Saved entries
┌──

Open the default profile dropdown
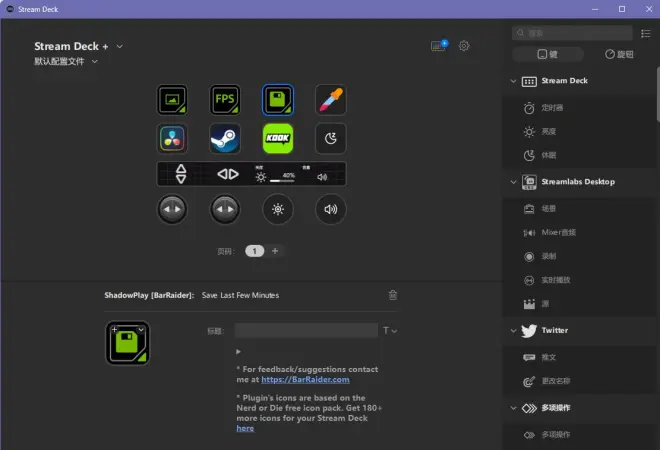The height and width of the screenshot is (450, 660). coord(95,61)
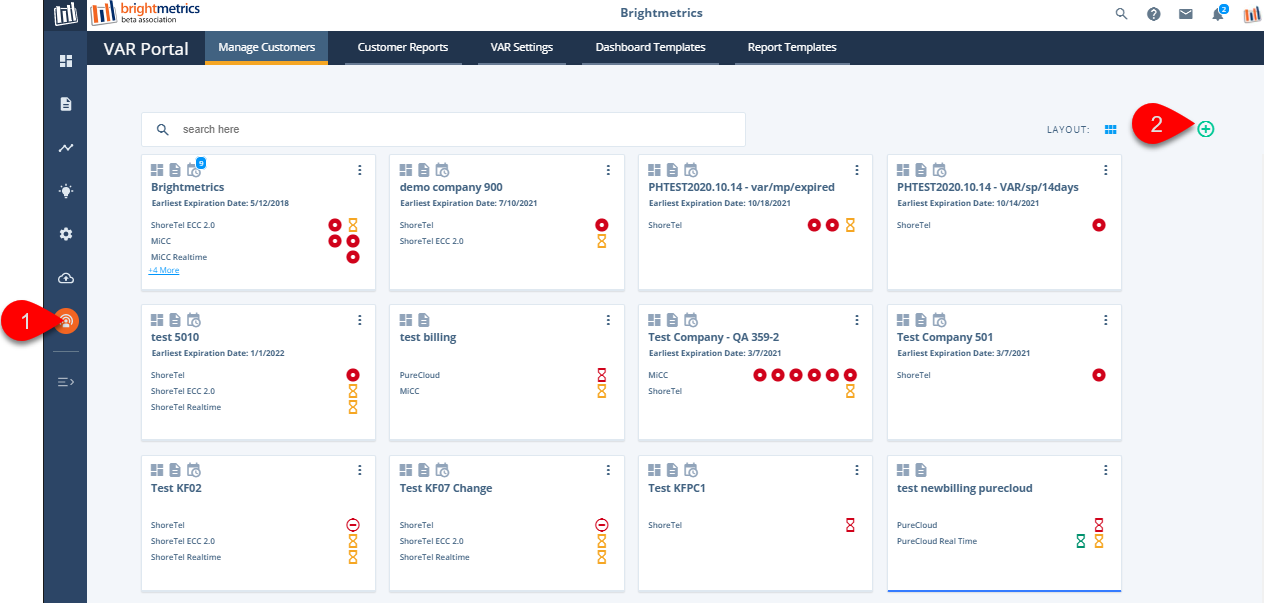
Task: Click the cloud upload icon in sidebar
Action: pos(65,278)
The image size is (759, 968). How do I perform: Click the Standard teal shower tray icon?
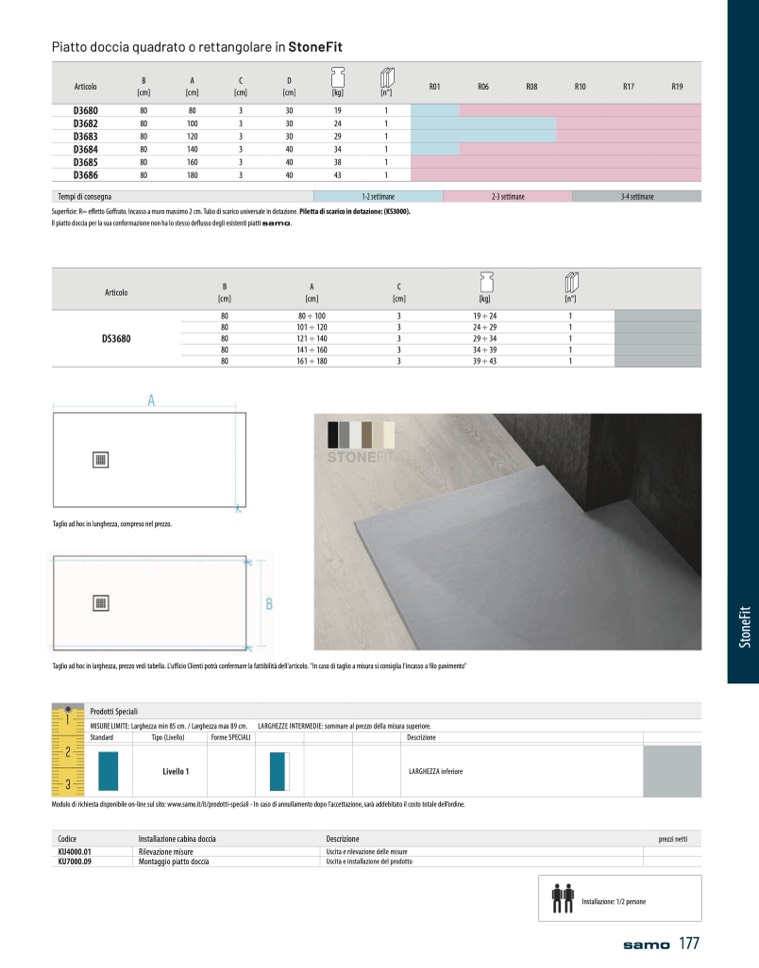coord(108,771)
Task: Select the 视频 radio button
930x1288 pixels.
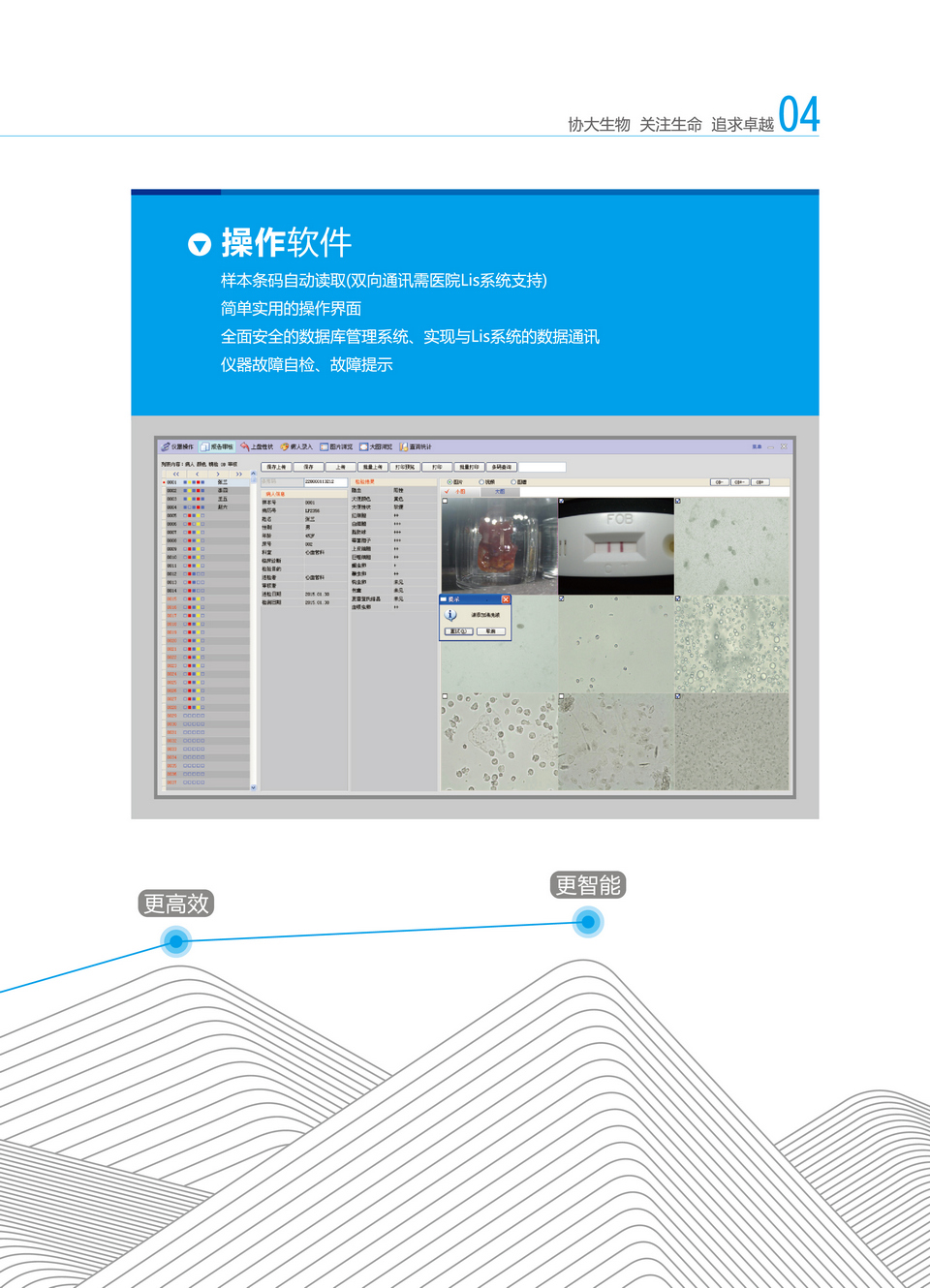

└──

◆ Task brief:
What comes back should match the records exactly, minus any pictures.

◆ Solution below:
Open the default profile dropdown
The height and width of the screenshot is (450, 660). coord(95,61)
Task: Click the cloud upload icon in sidebar
Action: pos(65,278)
The image size is (759, 968). How do I perform: Click the Standard teal shower tray icon?
coord(108,771)
Task: Select the 视频 radio button
930x1288 pixels.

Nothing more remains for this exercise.